Below is a block of entries; repeat exactly the lines starting at the line that contains "Select column F header" and ending at the line that contains "Task: Click the activities list scrollbar", both included.

### Provided data
----------

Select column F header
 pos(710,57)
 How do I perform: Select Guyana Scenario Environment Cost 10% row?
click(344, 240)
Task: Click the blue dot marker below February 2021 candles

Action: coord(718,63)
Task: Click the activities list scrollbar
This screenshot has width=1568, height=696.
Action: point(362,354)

----------

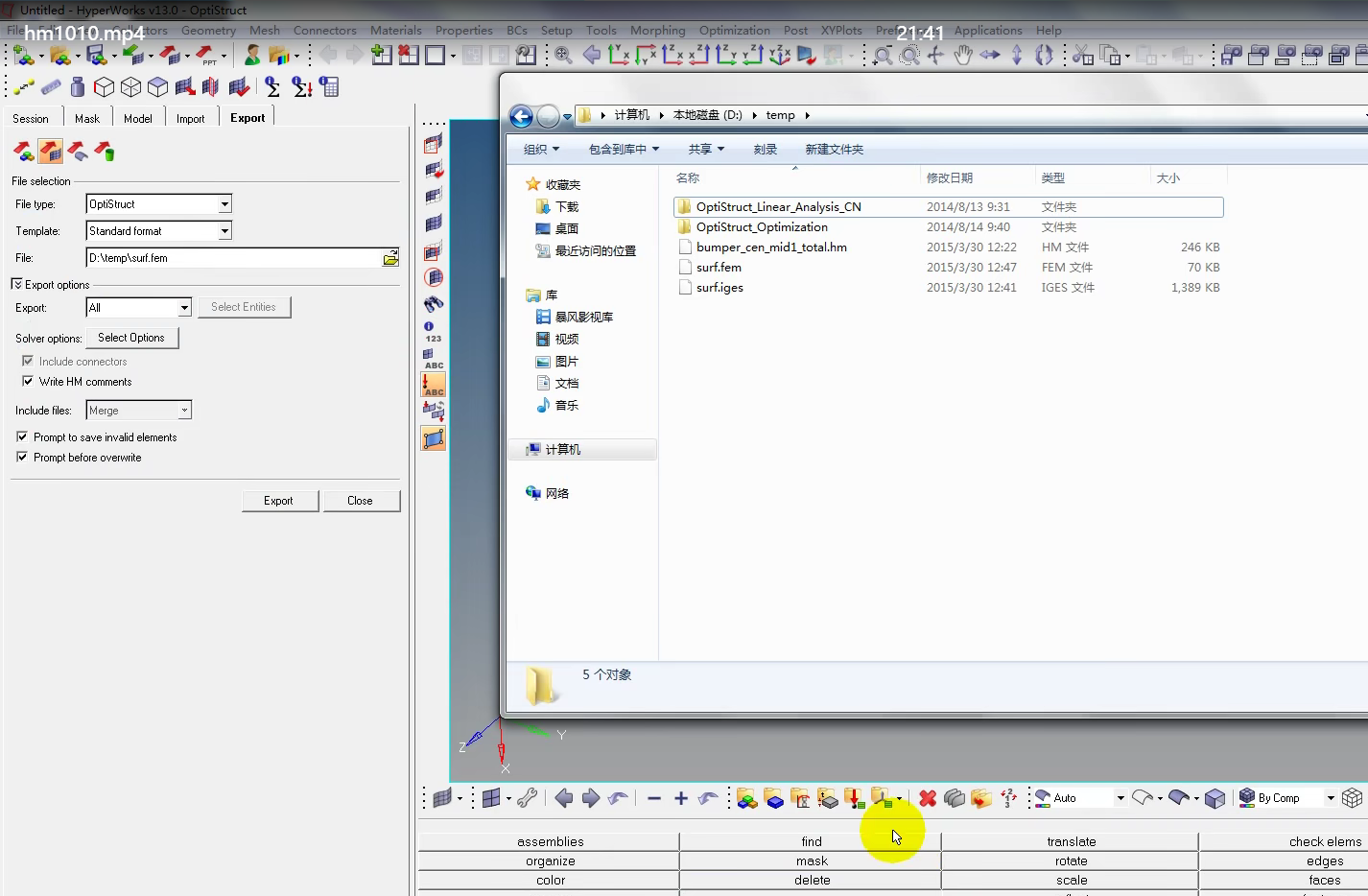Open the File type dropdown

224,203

----------

### Task answer
Select column F header
 pos(710,57)
 How do I perform: Select Guyana Scenario Environment Cost 10% row?
click(344, 240)
Task: Click the blue dot marker below February 2021 candles

Action: coord(718,63)
Task: Click the activities list scrollbar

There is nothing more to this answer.